____ EXTRACTED TEXT
COURSE 4: PERFORM DATA SCIENCE WITH AZURE DATABRICKS

Module 4: Get Started With Databricks And Machine Learning

MICROSOFT AZURE DATA SCIENTIST ASSOCIATE (DP-100) PROFESSIONAL CERITIFICATE

Complete Coursera Study Guide

Enroll in Coursera Microsoft Azure Data Scientist Associate (DP-100)

Last updated:

July 10, 2024

INTRODUCTION – Get Started With Databricks And Machine Learning

In this module, you will delve into using PySpark’s machine learning package to construct essential elements of machine learning workflows. This includes performing exploratory data analysis to uncover insights and patterns in your data, training models to predict outcomes based on your data, and evaluating these models to ensure their accuracy and effectiveness.

Additionally, you will learn how to create pipelines for common data featurization tasks, streamlining the process of preparing data for machine learning models. By mastering these skills, you will be well-equipped to handle the end-to-end process of developing and implementing machine learning solutions using PySpark.

Learning Objectives

Use Azure Databricks and PySpark library to implement key parts of the machine learning workflow
Build pipelines for common data featurization tasks

PRACTICE QUIZ: KNOWLEDGE CHECK 1

1. Which are the two main types of Machine Learning problems?

Select all that apply.

Regression
Classification
Unsupervised learning (CORRECT)
Supervised learning (CORRECT)

Correct: In unsupervised learning, the data points aren’t labeled—the algorithm labels them for you by organizing the data or describing its structure. This technique is useful when you don’t know what the outcome should look like.
________
____ DATA PROVIDED
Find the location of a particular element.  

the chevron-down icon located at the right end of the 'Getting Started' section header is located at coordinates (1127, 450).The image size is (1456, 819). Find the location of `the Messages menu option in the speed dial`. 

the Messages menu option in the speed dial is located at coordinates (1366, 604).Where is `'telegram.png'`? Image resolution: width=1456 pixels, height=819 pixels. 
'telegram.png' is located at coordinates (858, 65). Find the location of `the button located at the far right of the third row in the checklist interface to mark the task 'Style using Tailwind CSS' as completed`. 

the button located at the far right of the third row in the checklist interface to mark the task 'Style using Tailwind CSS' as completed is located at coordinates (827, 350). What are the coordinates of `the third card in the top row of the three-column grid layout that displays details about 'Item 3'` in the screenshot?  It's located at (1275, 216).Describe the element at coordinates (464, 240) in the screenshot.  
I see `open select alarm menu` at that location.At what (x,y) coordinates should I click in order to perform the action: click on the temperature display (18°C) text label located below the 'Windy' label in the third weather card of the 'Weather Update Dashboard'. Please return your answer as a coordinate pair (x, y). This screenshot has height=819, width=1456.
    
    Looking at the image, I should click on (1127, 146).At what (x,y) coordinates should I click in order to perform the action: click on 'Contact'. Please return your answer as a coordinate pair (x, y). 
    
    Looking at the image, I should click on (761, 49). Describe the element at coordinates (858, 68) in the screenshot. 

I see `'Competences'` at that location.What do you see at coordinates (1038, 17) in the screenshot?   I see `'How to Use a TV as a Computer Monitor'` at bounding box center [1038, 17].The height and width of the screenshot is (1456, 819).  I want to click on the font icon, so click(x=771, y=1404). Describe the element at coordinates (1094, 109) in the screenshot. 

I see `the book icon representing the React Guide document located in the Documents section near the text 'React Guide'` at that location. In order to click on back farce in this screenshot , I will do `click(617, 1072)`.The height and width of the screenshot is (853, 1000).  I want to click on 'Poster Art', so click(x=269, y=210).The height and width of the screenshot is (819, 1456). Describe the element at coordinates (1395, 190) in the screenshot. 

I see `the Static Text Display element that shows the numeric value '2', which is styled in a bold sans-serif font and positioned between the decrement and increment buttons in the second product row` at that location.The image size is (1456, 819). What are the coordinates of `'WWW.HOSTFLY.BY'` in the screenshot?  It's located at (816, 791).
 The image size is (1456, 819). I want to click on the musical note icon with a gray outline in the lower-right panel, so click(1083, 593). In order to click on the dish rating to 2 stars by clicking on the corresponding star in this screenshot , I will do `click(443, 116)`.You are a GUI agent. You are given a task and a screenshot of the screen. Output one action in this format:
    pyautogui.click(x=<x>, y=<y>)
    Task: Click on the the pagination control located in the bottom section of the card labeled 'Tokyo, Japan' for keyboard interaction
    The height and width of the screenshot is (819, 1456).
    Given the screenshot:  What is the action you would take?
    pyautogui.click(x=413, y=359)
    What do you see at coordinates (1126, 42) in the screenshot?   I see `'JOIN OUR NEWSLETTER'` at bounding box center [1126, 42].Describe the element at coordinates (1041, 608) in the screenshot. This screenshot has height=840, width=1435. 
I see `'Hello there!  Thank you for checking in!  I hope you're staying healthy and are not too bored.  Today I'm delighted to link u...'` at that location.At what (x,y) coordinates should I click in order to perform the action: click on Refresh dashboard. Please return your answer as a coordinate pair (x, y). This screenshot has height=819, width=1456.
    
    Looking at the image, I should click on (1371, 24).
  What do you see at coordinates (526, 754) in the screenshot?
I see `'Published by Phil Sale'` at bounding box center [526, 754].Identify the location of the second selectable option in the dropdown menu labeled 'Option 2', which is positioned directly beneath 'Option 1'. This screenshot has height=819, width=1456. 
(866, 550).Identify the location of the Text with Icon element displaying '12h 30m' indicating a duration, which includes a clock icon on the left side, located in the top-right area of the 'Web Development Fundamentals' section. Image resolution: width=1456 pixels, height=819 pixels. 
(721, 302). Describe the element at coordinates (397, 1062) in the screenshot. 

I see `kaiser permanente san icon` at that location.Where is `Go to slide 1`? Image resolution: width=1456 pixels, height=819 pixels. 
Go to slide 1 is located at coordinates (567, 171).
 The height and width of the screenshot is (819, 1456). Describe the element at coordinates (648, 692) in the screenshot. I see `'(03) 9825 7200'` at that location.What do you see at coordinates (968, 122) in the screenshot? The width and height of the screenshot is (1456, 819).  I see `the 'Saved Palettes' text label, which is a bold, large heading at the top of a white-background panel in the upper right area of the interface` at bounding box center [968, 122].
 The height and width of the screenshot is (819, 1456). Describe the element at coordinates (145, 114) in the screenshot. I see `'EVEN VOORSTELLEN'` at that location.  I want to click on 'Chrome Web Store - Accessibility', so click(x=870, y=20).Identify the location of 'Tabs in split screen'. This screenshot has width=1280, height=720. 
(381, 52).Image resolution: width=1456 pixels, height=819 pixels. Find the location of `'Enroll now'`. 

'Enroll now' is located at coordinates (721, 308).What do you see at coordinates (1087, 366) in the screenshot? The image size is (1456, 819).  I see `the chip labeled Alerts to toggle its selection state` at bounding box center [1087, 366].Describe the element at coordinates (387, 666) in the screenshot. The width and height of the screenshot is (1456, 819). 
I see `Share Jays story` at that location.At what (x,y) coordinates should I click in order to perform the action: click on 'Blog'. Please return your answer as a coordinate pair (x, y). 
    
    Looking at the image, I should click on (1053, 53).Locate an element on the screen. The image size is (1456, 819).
________
▸ **EXERCISE SET**:
a – According to the Databricks study guide, on what date was it last updated?
b – Continue the Databricks study guide from its last sentence.

▸ **TASK-BY-TASK ANSWERS**:
a – July 10, 2024.

b –
Correct: In supervised learning, algorithms make predictions based on a set of labeled examples that you provide. This technique is useful when you know what the outcome should look like.

2. You are tasked with using Machine Learning to develop an intelligent app that can predict real estate prices.

The dataset you’re using contains input features and the output variable.

Which type of Machine learning problem is this?

Supervised (CORRECT)
Unsupervised
Semi-supervised

Correct: Supervised learning looks to predict the value of some outcome based on one or more input measures. You would use a regression algorithm to predict the label, or the price, in this scenario.

3. Which type of operation does VectorAssembler perform on the features of the model?

Load
Estimate
Transform (CORRECT)
Extract

Correct: VectorAssembler is a transformer, which implements a .transform() method.

4. Which are the types of variables that can be found in Machine Learning? Select all that apply.

Overestimated
Underestimated
Quantitative (CORRECT)
Qualitative (CORRECT)

Correct: Quantitative values are numeric and generally unbounded, taking any positive or negative value.

Correct: Qualitative values take on a set number of classes or categories.

5. Which are some examples of quantitative variables? Select all that apply.

Gender
State of residence
Age (CORRECT)
Salary (CORRECT)

Correct: This is an example of a quantitative variable.

PRACTICE QUIZ: KNOWLEDGE CHECK 2

1. Which are the three main building blocks that form the machine learning process in Spark from featurization to model training and deployment? Select all that apply.

Loader
Extractor
Transformer (CORRECT)
Estimator (CORRECT)
Pipelines (CORRECT)

Correct: This is one of the main abstractions used in Spark.

2. From the Spark’s machine learning library MLlib, which one of the following abstractions takes a dataframe as an input and returns a new dataframe with one or more columns appended to it?

Estimator
Transformer (CORRECT)
Pipeline

Correct: Transformers achieve this by implementing a .transform() method.

3. True or false?

Random forest models also need one-hot encoding.

True
False (CORRECT)

Correct: Certain models, such as random forest, do not need one-hot encoding (and can actually be negatively affected by the process).

4. When dealing with null values, which strategy can you implement if you want to see missing data later on without violating the schema?

Adding a placeholder (CORRECT)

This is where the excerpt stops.